My question is: how has COVID affected the pregnant population in your area and is this yet another area we need to gather more information on and start to trend?
I'm not in position to answer that question with any validity from a science standpoint. There just isn't any literature on it. But I am good friends with an OB/GYN and he told me that he is seeing more issues with bleeding complications in women of childbearing age that received the vaccination. He told me he received a lot of pushback from the CDC when he tried to get information on it.

Interesting that you mentioned the lungs because my brother works as a contractor for a Federal agency and he was mandated to get the vaccine. Less than a week after getting his second Pfizer vaccine, he was hospitalized for congested heart failure symptoms and has never had an issue before. He is 54 years old. The fluid built up around his heart, lungs, and even caused swollen testicles. VAERS shows 40 reported cases of testicular swelling for the Pfizer vaccine and 65 recorded cases of congestive cardiomyopathy the last time I looked. His case will not be recorded with VAERS because the physicians do not associate the two and both of these conditions are greatly under reported to VAERS.

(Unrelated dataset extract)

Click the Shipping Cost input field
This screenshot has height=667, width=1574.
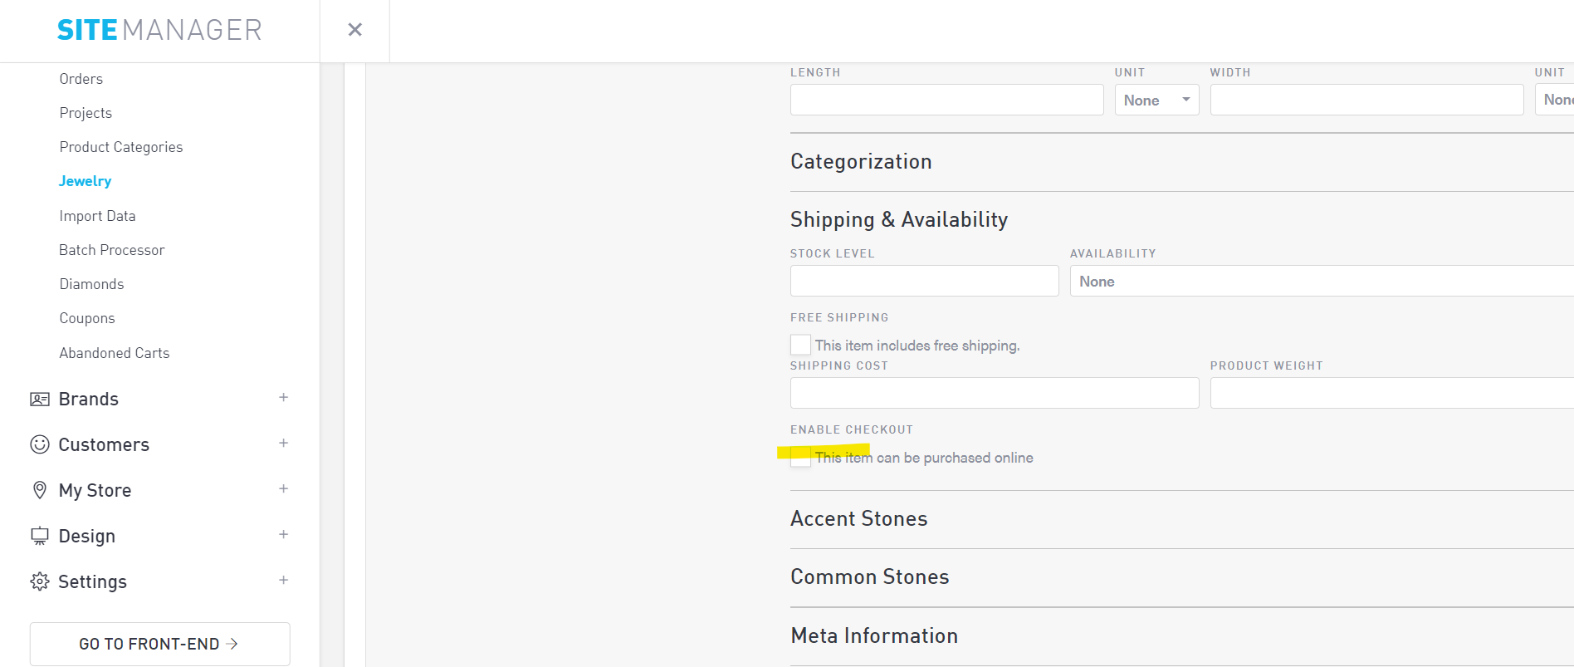[994, 393]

If you want to talk "hypotheticals," I can do that. Pregnant women require much higher calcium loads because the growing baby needs a lot of it. Because enough is not often acquired from the diet, the women start leaching calcium from their bones to increase the baby's calcium availability. The problem is when the calcium is leached, so is any other polyvalent cation stored in the bones. Lead is removed from our bloodstream and put as far from our organs as we can put it. It often ends up in the bones. When you start seeing preeclampsia from after week 20 to week 34 of gestation, that can often be attributed to elevated lead levels.

Lead in our bloodstream increases oxidative stress the same that SARS-Cov-2 does. It would increase COVID symptoms because reduction capacity could get overloaded quickly. I'd start looking there for answers.

Last edited by Kick 6; 11-01-2021 at 07:49 AM..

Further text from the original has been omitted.